Nach dem Coup von Philadelphia musste in Frankreich ein geeigneter Ort gefunden werden, um den Davis-Cup 1928 zu verteidigen. In Rekordzeit wurde zu diesem Zweck eine neue Anlage im Südwesten von Paris erstellt, mit einem Centre Court und einer Holztribüne für vorerst 10000 Zuschauer sowie vier Aussenplätzen. Sie erhielt den Namen des Rugbyspielers und Kriegspiloten Roland Garros, da das Land einem benachbarten Rugbyclub gehört hatte. Eröffnet wurde sie in jenem Jahr mit den Französischen Meisterschaften, die seit 1925 Teilnehmern aller Länder offenstanden und noch heute am gleichen Ort stattfinden. Danach konnten die rauschenden Davis-Cup-Festjahre von Paris beginnen: Die Musketiere verteidigten ihren Pokal fünfmal in Folge, stets in Roland Garros, mit vier Siegen gegen die USA und einem gegen Grossbritannien.
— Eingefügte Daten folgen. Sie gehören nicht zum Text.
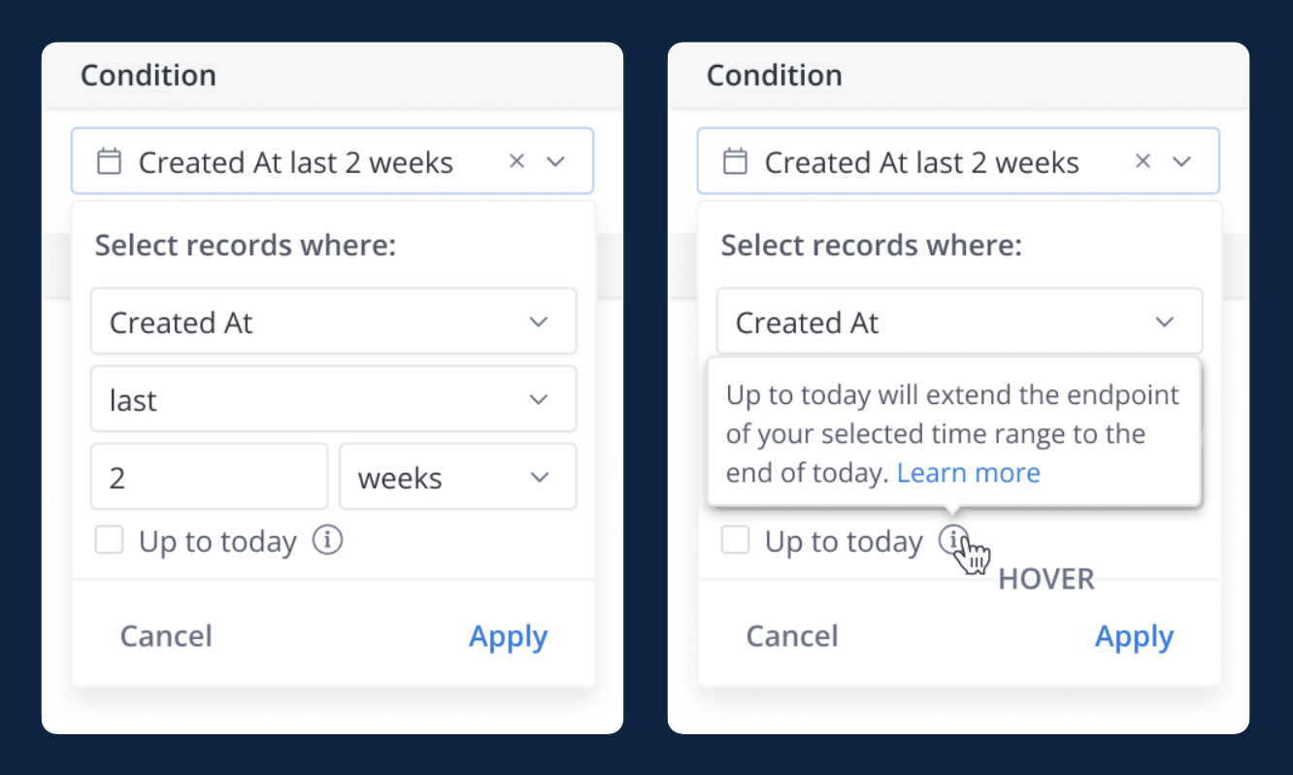This screenshot has width=1293, height=775.
Task: Open Created At dropdown in right panel
Action: (959, 321)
Die Sause endete 1933 mit einem 2:3 gegen die Briten, die mit Fred Perry und Bunny Austin antraten, während Henri Cochet zum letzten Mal in diesem Wettbewerb zu sehen war und Brugnon/ Borotra nur noch Doppel spielten.

Der fliegende Baske und das Krokodil prägten die Franzosen: Jean Borotra war für seine Energie bekannt, René Lacoste für Erfindergeist.
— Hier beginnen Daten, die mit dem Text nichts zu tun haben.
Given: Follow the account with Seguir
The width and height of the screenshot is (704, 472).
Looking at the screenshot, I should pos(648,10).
Borotra/Lacoste sorgen 1928 in Wimbledon für Spektakel.

Cochet stammte aus Lyon und war ähnlich erfolgreich wie Lacoste, mit fünf Titeln in Paris, zwei in Wimbledon und einem in New York, und auch er wurde später die Nummer 1 der Welt. Borotra, der je zweimal in Paris und Wimbledon sowie einmal in Melbourne triumphierte, stammte aus der Gegend von Biarritz und trug den Übernamen «Le Basque bondissant», der «springende Baske». Der energiegeladene Absolvent der Ecole Polytechnique war wie Cochet an allen Davis-Cup-Siegen beteiligt und bekannt für seine Ausdauer. Er bestritt noch als 48-Jähriger ein Doppel in diesem Wettbewerb. Jacques «Toto» Brugnon trat dagegen praktisch nur im Doppel in Erscheinung. Mit einer Bilanz von 22 Siegen in 31 Partien ist er bis heute der erfolgreichste Franzose in dieser Sparte.

Die Musketiere haben Frankreichs Tenniskultur zusammen mit Suzanne Lenglen, der «Göttlichen», lanciert und geprägt. 1976 wurden sie in die Ruhmeshalle aufgenommen, seit 1981 heisst der Siegerpokal in Roland Garros «Coupe des Mousquetaires», es gibt dort eine «Place des Mousquetaires», und auch die vier Haupttribünen des Court Central sind nach diesen vier Spielern benannt. Die tiefsten Spuren hinterliess aber jener, der am wenigsten lange dabei war: das Krokodil.

Die vier Musketiere

Jean Borotra

1898 — 1994
Grand-Slam-Titel: 4*
(Melbourne 1928, Paris 1931, Wimbledon 1924/26)

Jacques Brugnon

1885 — 1978
Grand-Slam-Titel: 0
(10 Titel im Doppel)

Henri Cochet

1901 — 1987
Grand-Slam-Titel: 7*
(Paris 26/28/30/32, Wimbledon 1927/29, New York 28)

René Lacoste

1904 — 1996
Grand-Slam-Titel: 7
(Paris 1925/27/29, Wimbledon 25/28, New York 1926/27)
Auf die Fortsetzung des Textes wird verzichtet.